Showing posts with label The Reluctant Bride Choc Lit. Show all posts
Showing posts with label The Reluctant Bride Choc Lit. Show all posts

Friday, August 23, 2013

Beverley Eikli - THE RELUCTANT BRIDE


Today I'd like to welcome Beverley Eikli to the Historical and Regency Romance UK blog as my guest.  She is the author of three Regency novels, published by Robert Hale, but in a week's time her first Regency espionage romance, TheReluctant Bride, published by Choc Lit will be out in paperback. 

Welcome Beverley!  Please tell us a bit about your new novel.

Thank you. Christina, it's lovely to be here!  The Reluctant Bride has had a long and convoluted history.  It was a simple 'marriage of convenience' story when it won the Romance Writers of New Zealand competition six years ago.  I then went on to publish three Regencies with Robert Hale, all the while researching the French Revolution and 'layering' The Reluctant Bride with a back story set during the September Massacres of 1792. 

The pivotal, life-changing events for my hero, Angus, however, occur during the retreat to Corunna in 1809, though the actual book picks up four years later when Angus calls on the woman he's loved from afar to tell her that her fiancé has just been killed in battle.  The lie he tells her, in order to spare her pain, comes back to haunt him after he's made her his 'reluctant bride.'

The Reluctant Bride won Choc Lit's ‘Search for an Australian Star’ competition late last year.

The Regency period is obviously very popular – what drew you to this particular era?  And is it your favourite time in history?

I first wrote Georgian-set stories but the practicalities of publishing meant that it was easier to sell a Regency at the time.  You could say that now I love the transition between the two periods.  I find the shift in culture and attitudes from the mid 1700s to the early 1800s fascinating and I love to reflect that in the mindsets of my characters, depending on their ages.
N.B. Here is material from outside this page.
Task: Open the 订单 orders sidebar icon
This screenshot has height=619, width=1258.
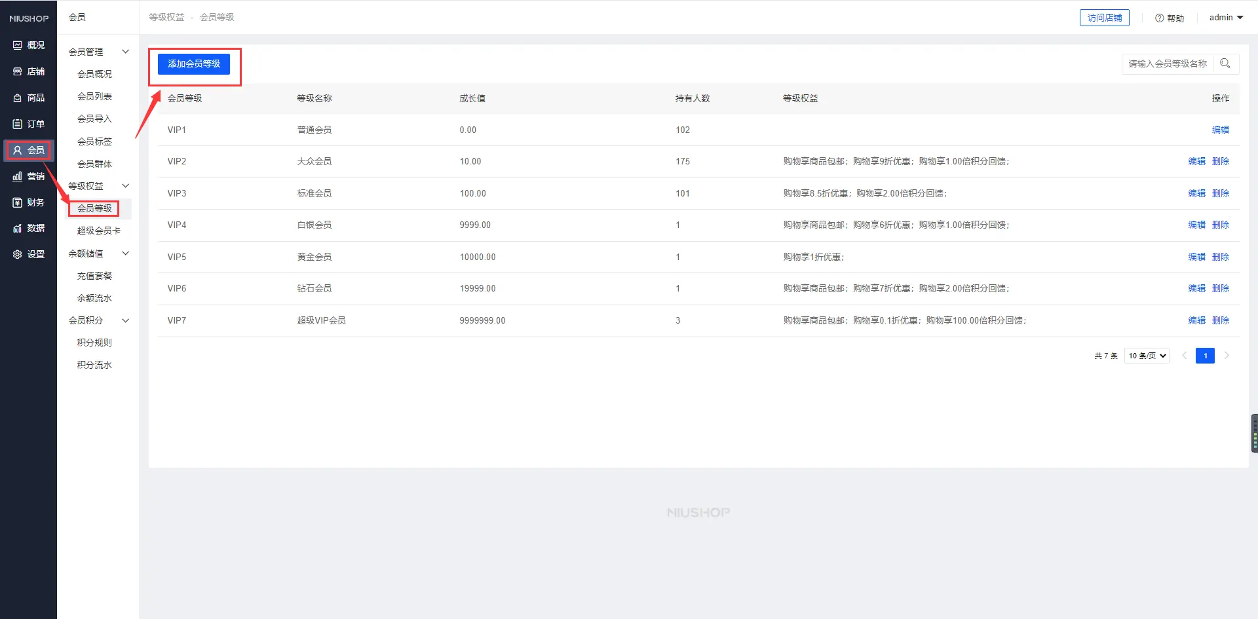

I understand that you like so called Beta heroes, why is that and what is it about them you find appealing?  (As you know, I prefer Alpha heroes myself)
Yes, you and your Alpha heroes, Christina :-)  Having said that, one of my most successful books featured an alpha hero.  I think Angus in The Reluctant Bride is a bit of both.  As a returning war hero he's proved incredibly courageous.  He's also brooding and burdened by events which forced his hand, yet he will do whatever it takes to win Emily, his emotionally distant new wife.  He's an alpha hero in that he sets about doing this with honour and action – but he's very beta when he treats her with more understanding than she deserves as she’s so stubbornly resistant to his overtures.  One of the challenges I had was showing Emily in a sympathetic light when she's so unkind to Angus to begin with.  But she's just lost her beloved fiancé and the main events in the story span eight months, which isn't terribly long to grieve.

Who is your favourite fictional hero?

I love Hugo in Georgette Heyer's The Unknown Ajax and Jamie Fraser in Diana Gabaldon's Outlander series. 

Jane Austen or Georgette Heyer – which of these two authors do you enjoy the most and why?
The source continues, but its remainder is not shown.